While there are clear links between the alteration of RhoGDI2 protein levels and disease progression and/or metastasis in several types of cancer, the mechanistic underpinnings of the mode of RhoGDI2 action under carcinogenic cellular conditions are only now beginning to be understood. Evidence demonstrates that RhoGDI2 inhibits the endothelin axis and crosstalk with macrophages within the micrometastatic microenvironment to inhibit metastatic outgrowth. As such, RhoGDI2 could prove important in the regulation of tumor dormancy. Targeting this axis with orally available endothelin receptor antagonists may prove efficacious in mimicking the inhibitory role of RhoGDI2 by preventing macrophage infiltration into the micrometastatic niche. Recent work has also determined that genetic and pharmacologic targeting of chemokine (C-C motif) ligand 2 (CCL2) also known as monocyte chemotactic protein-1 (MCP-1) or small inducible cytokine A2, its receptor CCR2 and pharmacologic ablation of macrophages can also phenocopy the effect of RhoGDI2 expression to prevent metastatic colonization of the lung67 and that RhoGDI2 is suppressor of versican, a protein that has been shown to promote cell migration and metastasis in several tumor models.

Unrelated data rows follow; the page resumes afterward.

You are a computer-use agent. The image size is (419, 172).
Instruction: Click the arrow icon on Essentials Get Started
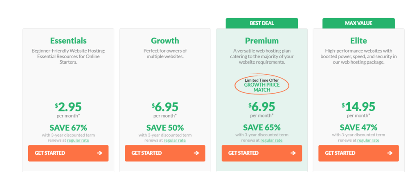point(99,153)

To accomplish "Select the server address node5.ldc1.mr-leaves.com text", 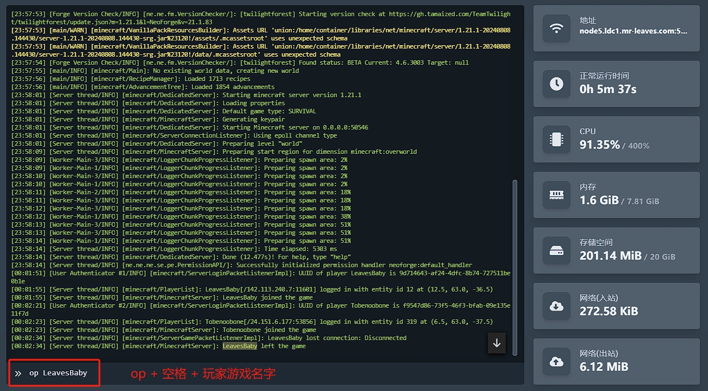I will pos(633,31).
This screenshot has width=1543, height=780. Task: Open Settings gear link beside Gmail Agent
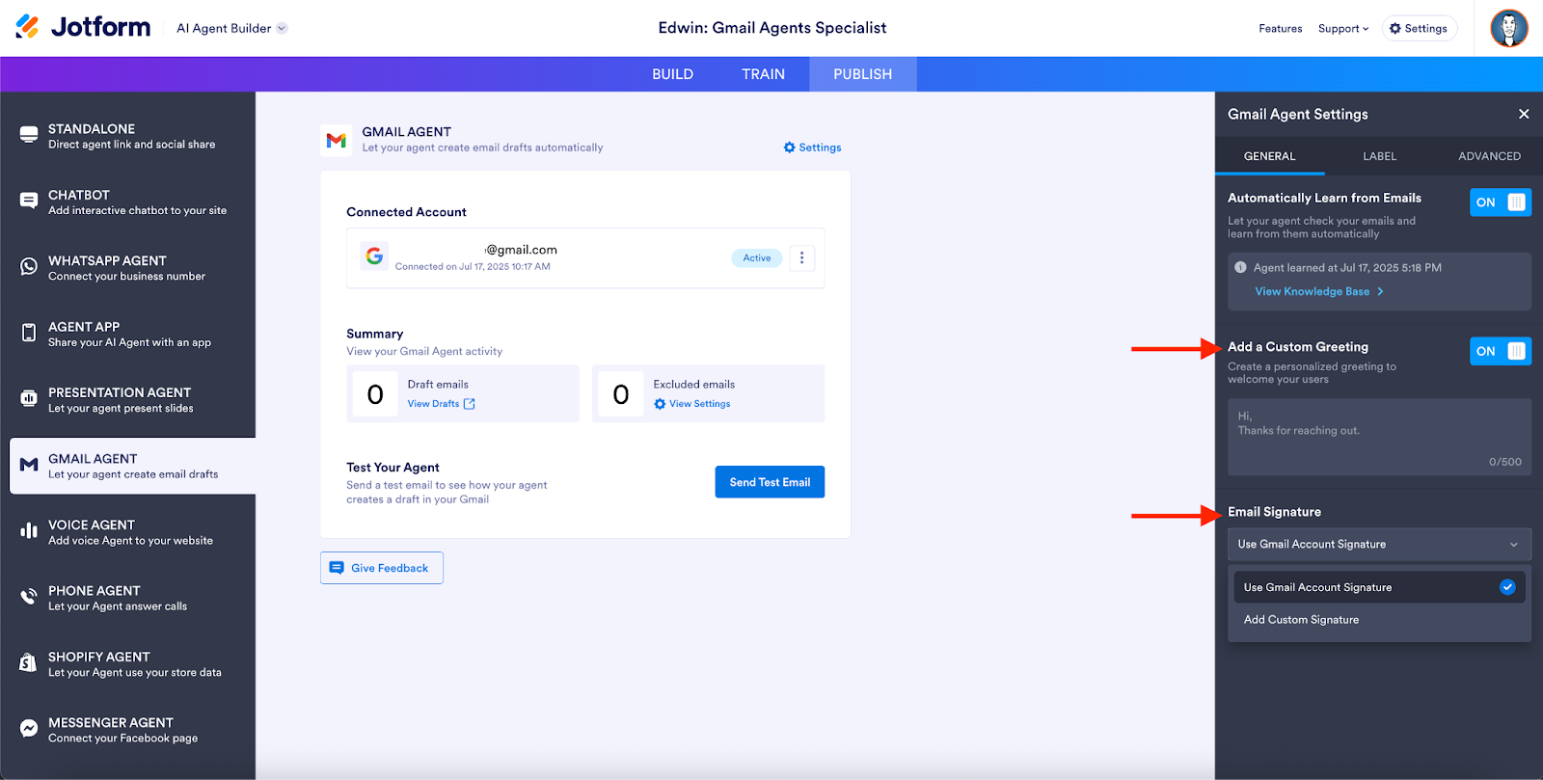click(812, 148)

In contrast to its role as a metastasis suppressor in bladder cancer, in breast, RhoGDI2 expression has been reported to be upregulated in cancer and to promote invasion of breast cancer cells, while another report found a biphasic expression pattern of RhoGDI2 in breast cancer with decreased expression correlating with lymph node metastasis.

ARHGDIB antibodies may be a marker for long-term kidney graft loss in recipients of deceased-donor kidneys.